Sin ánimo de spoilear, la última frase de la película dice mucho sobre una obra que recoge la necesidad imperiosa de crear relatos, y el dificultoso camino que deben enfrentar sus personajes para poner sus ideas, tanto en papel como en imágenes.

Todd Solondz es un cineasta que en su filmografía recoge el lado oculto de la vida gringa de suburbio. Ya lo vimos en Welcome to the Dollhouse (aunque ahí era aún algo endulcorada), en Happiness (una película para ver especialmente cuando quieres que tu familia se destruya) y nuevamente en esta cinta del 2001, donde nos muestra dos historias, tituladas “ficción” y “no ficción”. La primera considerablemente más corta que la segunda. Ambas, con personajes cínicos y con relatos muy críticos del American Way of Life.

Solondz siempre ha sido un incordio para Hollywood, y en Storytelling da cuenta de su aspereza en su enfoque sobre la homosexualidad, el racismo, la nula convivencia familiar, las relaciones mentirosas y algo tan de moda ahora, como lo falso de la corrección política. No es coincidencia que esta película sea posterior American Beauty. La cinta de Sam Mendes, a un nivel superficial se mostraba, como rupturista.
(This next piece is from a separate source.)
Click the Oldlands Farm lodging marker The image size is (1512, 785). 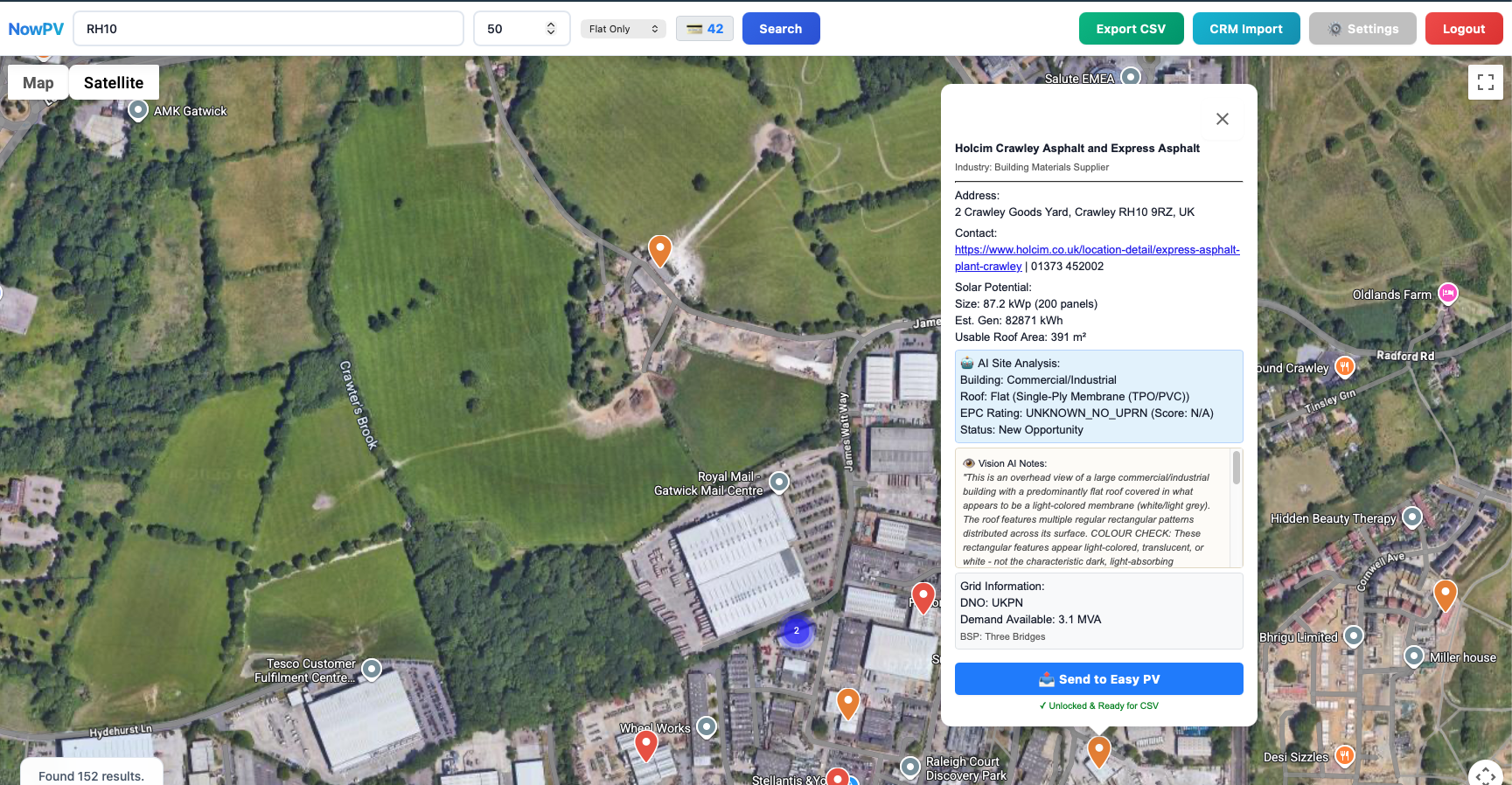point(1448,294)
Pero después de cualquier fisgoneo subtextual podemos ver que es igual de conservadora que cualquiera de sus contemporáneas.

“Ficción”

Selma Blair es una estudiante de pregrado que junto a su novio con parálisis cerebral toma una clase de literatura con un escritor afroamericano ganador del Pulitzer y que resulta ser un pesado. Obvio, esta careta de pesado esconde algo más. Es en esa exploración donde el personaje de Selma Blair termina humillada, no sólo sexual sino creativamente.

“No Ficción”

Paul Giamatti es un wannabe documentalista, que realmente trabaja en una tienda de zapatos. Un fracasado que Solondz lo construye un poco como su alterego. El personaje de Giamatti encuentra a Scooby (Mark Webber), un adolescente que sólo quiere ser famoso sin hacer nada, que vive con sus padres, una madre caricatura judía, y un papá personificado por John Goodman, irascible, a punto de estallar por todo. Junto a ellos está el hijo del medio (estereotipo deportista) y el hijo chico (un listillo). También está Consuelo, la nana centroamericana que odia su vida. Ella está excluida a comer en la cocina, pero irá visibilizándose a medida que la historia avanza.

El documental se centra en cómo Scooby tiene que dar los SAT y su ingreso a la universidad. Eso si, Giamatti no sabe muy bien de qué se trata su documental. Su montajista, personificada por Franka Potente, le hace ver sus inseguridades y básicamente lo destruye. Finalmente, el objetivo va variando mientras avanza.

“No Ficción” curiosamente tiene los elementos más ficcionados de la película (Así como “Ficción” es la historia más plausible). Esta contradicción es consciente en un film que se preocupa de desenmascarar a sus patéticos personajes todo el tiempo.

Storytelling es una película cuyo mayor activo es su ambigüedad moral. Fuera de todo púlpito como otras películas que terminan por ser pasquines conservadores, Storytelling es cruda, sin moraleja final. No se fija en poesía ni en belleza visual, que parecen nimiedades frente a la fuerza de la historia.